１音声入力手段２単語音声切り出し部３特徴抽出部４状態数推定部５類似単語判定部６状態数加算部７学習部８音声辞書ファイル９照合判定部１０判定結果出力部 1 voice input means 2 word voice cutout unit 3 feature extraction unit 4 state number estimation unit 5 similar word determination unit 6 state number addition unit 7 learning unit 8 voice dictionary file 9 collation determination unit 10 determination result output unit

Claims

[Claims]

1. A voice input means for inputting a voice including a word voice, a word voice cutout unit for cutting out only a portion of the word voice from the input voice, and a feature extraction for extracting feature data from the cut out word voice. Section, a state number estimation section that estimates the number of states for the word speech when modeling with the Markov model from the feature data, and similarity that determines whether a word similar to the word speech to be newly registered has already been registered. A word determination unit, a number-of-states addition unit that increases the number of estimated states, a learning unit that applies feature data to a word model to obtain Markov model parameters, and a voice dictionary file that includes the learned Markov model parameters.
A speech recognition apparatus comprising: a matching determination unit that calculates a likelihood for each word model and determines a recognition candidate; and a determination result output unit that outputs a recognition result.

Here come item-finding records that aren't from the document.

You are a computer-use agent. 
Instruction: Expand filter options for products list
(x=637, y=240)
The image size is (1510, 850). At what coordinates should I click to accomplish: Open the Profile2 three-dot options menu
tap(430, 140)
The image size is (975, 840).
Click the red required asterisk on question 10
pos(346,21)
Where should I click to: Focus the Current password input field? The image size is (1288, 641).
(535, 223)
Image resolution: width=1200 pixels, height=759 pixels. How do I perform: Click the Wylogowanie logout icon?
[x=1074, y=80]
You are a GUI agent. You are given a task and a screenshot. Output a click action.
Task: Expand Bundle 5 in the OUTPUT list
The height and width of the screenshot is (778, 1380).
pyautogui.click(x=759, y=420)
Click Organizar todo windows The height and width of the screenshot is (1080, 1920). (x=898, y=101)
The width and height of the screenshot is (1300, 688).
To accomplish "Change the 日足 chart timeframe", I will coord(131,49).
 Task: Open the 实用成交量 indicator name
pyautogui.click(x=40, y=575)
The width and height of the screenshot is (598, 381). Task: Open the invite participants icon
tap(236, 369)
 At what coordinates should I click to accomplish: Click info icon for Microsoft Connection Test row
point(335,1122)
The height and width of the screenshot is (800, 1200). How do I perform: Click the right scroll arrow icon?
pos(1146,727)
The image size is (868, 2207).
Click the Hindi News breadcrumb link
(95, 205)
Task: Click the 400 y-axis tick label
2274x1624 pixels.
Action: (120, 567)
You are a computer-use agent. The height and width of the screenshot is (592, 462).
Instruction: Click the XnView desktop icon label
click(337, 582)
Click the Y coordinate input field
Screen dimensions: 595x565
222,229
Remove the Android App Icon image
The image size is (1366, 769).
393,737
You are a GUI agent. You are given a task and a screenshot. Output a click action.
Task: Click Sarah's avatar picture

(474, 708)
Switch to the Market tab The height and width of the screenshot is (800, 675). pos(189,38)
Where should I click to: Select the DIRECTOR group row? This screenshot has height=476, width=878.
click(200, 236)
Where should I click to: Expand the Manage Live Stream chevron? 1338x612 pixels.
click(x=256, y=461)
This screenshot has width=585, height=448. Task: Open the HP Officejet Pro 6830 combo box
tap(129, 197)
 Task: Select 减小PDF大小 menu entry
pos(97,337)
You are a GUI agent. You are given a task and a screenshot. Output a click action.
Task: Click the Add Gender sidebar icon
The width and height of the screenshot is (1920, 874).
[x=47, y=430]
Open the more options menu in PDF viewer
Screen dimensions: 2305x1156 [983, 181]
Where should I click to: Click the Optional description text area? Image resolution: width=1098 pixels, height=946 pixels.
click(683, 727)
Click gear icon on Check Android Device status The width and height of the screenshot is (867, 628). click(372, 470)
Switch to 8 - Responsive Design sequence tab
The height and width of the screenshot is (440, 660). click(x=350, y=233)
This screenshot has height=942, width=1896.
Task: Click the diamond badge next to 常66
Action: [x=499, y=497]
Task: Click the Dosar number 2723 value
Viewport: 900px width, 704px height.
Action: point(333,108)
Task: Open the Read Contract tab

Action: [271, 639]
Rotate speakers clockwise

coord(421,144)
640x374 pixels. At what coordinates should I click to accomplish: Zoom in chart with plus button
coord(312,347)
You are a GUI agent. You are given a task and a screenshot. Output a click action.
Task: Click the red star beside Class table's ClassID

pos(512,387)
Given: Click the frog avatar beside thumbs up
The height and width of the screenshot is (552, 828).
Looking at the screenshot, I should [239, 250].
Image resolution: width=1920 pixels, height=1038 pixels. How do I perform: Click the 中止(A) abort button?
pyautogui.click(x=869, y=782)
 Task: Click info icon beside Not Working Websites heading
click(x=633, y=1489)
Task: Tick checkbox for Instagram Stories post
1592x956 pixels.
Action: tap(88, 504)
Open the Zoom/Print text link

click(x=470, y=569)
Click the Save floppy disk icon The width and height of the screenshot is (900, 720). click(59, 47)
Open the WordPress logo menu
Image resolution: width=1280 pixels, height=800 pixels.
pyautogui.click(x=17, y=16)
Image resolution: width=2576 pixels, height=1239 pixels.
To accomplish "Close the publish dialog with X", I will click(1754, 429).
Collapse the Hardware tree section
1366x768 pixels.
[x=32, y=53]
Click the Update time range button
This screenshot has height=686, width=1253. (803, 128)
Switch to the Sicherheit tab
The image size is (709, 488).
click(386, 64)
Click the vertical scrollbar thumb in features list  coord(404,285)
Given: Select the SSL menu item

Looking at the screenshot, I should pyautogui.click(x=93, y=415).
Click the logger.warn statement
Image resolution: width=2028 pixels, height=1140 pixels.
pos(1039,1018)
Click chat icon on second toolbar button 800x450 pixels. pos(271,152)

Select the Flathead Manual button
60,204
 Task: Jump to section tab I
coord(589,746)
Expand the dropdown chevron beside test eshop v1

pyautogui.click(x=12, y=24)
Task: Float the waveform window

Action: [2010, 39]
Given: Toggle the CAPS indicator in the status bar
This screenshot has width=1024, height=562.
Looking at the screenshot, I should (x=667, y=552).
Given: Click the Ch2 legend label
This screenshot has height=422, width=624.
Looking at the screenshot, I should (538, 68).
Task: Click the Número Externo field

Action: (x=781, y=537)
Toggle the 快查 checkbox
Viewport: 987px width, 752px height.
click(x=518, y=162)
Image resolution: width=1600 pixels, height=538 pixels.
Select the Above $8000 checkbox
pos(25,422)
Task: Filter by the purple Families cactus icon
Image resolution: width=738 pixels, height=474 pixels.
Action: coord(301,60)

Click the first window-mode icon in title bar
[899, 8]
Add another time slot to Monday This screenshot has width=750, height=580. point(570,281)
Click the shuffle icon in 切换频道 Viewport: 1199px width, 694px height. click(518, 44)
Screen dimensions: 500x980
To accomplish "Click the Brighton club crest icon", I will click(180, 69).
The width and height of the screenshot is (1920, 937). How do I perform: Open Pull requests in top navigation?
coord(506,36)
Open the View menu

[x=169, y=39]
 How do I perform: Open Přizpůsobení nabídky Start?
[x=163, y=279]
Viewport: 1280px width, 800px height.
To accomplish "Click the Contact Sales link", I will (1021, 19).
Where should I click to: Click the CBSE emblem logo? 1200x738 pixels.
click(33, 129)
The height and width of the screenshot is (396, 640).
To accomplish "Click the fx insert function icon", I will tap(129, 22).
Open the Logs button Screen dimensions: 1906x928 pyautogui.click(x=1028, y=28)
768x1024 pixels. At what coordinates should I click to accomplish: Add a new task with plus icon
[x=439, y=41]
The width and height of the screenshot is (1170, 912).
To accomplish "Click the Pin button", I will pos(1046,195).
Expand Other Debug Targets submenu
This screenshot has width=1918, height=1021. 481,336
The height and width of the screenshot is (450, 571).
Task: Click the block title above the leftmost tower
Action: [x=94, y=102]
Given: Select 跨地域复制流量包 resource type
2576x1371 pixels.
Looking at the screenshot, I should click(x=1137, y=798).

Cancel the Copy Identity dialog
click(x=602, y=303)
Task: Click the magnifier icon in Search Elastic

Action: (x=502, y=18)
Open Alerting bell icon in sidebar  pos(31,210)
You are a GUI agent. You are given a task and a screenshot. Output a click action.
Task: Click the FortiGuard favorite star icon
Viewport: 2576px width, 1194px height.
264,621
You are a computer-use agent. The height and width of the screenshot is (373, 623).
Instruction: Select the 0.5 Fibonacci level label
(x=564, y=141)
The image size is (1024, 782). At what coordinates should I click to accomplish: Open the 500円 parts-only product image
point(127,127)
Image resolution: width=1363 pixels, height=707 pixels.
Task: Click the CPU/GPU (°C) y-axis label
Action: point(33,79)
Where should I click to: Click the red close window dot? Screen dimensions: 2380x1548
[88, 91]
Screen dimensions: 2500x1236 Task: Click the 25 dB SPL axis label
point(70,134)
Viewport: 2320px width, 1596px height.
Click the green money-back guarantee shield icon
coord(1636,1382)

2. In order to perform learning again for the registered words with the increased number of states, in addition to the learned Markov model parameters, the characteristic data of the word sounds are also stored. The voice recognition device according to claim 1, wherein the voice recognition device is a voice recognition device.